San Antonio Express-News

Damage caused by invasive species adding up

- BLOOMBERG

Invasive species have got a lot of damage to answer for over the last 50 years — roughly in the order of $1 trillion. Now, scientists are warning there’s even more to come.

From ruining crop yields to wreaking havoc on human health, invasive species have been responsibl­e for an array of global maladies over the past half century that costs the world $1.28 trillion, researcher­s said in a recent paper in scientific journal Nature. Though the number is staggering to comprehend, it is likely an underestim­ation, they said.

The costs will surge as these socalled biological invasions — which occur when foreign animals, plants or pathogens are introduced into new regions — become more frequent and exacerbate­d by climate change and globalizat­ion.

“This trillion-dollar bill doesn’t show any sign of slowing down, with a consistent three-fold increase per decade,” lead author Christophe Diagne of Université Paris-saclay said in a statement. “The global costs of invasive alien species are so massive that we spent months verifying our models and this overall estimate, to ensure we were not exaggerati­ng.”

The accelerati­on can be partly explained by increased global trade and transport options that have created more opportunit­ies for invasions. Growing land take for agricultur­e and infrastruc­ture has also made societies more vulnerable to impacts from these invasions.

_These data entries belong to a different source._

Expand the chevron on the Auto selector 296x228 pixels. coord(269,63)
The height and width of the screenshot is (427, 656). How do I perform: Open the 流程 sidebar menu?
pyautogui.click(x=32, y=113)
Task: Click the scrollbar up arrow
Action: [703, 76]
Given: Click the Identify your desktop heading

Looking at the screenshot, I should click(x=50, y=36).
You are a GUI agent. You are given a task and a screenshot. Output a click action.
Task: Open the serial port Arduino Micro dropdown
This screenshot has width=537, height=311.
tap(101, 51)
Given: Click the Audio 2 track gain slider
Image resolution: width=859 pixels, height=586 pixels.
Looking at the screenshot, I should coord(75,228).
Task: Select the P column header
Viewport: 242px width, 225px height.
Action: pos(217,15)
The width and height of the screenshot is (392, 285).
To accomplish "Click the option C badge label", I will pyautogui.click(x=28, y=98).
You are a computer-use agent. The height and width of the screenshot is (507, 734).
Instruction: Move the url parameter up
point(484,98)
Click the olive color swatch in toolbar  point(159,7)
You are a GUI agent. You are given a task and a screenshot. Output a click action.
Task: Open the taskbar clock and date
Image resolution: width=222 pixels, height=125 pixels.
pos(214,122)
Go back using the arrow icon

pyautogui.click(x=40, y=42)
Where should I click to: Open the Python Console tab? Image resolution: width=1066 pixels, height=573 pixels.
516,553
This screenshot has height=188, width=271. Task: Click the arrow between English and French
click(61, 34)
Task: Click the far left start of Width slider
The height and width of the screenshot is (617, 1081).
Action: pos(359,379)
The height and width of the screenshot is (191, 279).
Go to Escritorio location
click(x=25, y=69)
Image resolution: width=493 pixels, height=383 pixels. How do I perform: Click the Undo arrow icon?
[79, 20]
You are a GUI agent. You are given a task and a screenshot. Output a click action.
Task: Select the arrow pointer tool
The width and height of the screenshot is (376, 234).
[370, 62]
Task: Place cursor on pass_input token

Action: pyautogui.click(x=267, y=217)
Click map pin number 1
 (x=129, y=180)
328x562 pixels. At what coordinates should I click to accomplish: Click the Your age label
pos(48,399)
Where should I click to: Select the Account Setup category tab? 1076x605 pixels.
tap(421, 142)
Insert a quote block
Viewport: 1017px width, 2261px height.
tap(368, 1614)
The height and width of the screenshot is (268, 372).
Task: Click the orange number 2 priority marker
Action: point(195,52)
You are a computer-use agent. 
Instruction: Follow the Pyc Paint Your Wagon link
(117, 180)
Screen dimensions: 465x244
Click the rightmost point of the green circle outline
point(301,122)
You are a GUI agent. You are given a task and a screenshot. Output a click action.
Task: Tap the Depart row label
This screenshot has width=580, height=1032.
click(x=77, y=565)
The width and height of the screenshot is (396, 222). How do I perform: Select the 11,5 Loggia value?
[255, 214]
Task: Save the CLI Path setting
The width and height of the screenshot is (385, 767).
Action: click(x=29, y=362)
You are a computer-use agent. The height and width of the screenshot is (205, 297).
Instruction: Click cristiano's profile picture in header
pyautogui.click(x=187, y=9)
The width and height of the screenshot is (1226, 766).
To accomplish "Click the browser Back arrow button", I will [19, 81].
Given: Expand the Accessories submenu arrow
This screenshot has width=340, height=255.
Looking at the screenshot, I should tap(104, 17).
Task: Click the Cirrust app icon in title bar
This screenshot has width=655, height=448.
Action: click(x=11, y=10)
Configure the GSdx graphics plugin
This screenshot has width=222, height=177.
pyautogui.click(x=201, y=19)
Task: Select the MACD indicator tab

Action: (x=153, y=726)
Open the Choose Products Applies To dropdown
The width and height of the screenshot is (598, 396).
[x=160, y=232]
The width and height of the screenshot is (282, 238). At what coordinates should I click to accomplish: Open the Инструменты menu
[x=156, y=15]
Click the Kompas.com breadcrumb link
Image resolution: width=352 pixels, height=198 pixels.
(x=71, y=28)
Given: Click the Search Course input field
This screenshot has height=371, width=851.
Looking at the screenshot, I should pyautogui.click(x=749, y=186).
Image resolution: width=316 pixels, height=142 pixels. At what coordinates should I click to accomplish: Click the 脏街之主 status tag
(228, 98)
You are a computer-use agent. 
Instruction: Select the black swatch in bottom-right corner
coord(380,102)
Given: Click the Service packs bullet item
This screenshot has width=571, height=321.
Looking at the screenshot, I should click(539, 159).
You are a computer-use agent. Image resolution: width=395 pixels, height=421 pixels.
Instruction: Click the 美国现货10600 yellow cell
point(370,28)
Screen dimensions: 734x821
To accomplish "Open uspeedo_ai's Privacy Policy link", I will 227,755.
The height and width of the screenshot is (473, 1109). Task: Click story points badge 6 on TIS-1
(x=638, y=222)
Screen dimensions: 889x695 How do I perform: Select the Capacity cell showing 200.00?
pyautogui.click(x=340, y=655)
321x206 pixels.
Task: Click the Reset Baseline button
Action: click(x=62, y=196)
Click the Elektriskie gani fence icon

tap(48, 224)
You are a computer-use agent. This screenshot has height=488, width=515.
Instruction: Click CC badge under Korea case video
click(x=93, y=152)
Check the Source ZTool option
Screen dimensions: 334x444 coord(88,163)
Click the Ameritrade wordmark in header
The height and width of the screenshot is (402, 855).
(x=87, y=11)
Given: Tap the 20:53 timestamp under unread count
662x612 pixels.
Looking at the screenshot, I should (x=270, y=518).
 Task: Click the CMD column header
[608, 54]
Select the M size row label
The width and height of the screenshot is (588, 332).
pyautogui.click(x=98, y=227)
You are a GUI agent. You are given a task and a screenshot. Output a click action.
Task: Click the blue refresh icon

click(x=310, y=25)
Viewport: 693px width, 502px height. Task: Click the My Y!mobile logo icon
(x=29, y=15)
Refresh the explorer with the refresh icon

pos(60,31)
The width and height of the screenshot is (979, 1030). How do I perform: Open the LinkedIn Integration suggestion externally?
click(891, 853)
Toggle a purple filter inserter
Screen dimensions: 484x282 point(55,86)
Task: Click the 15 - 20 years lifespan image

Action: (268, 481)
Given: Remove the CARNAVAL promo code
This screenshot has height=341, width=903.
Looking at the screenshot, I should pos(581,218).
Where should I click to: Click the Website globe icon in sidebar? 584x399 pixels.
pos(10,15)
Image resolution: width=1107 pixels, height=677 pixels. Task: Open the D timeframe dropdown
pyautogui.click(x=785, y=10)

That an alien species can cause outsized economic and human loss is hardly a surprise in recent times. One only has to look at the COVID-19 pandemic still unfolding to grasp the depth of the economic scarring inflicted by a virus that could be traced back to a live-animal wet market in Wuhan, China. The grim forecast mirrors the sense of urgency that public health officials have had for decades in warning that such a devastatin­g outbreak was bound to happen.

The average cost of damage exceeded the gross domestic product of 50 countries on the African continent in 2017, and is more than 20 times higher than the total funds available to the World Health Organizati­on and United Nations combined, the researcher­s said. Emerging diseases such as COVID-19 were not included in the tally.

“We found that costs roughly doubled every six years, a pattern that mimics the continuous increase in the number of alien species worldwide,” according to fellow researcher Corey Bradshaw from Flinders University.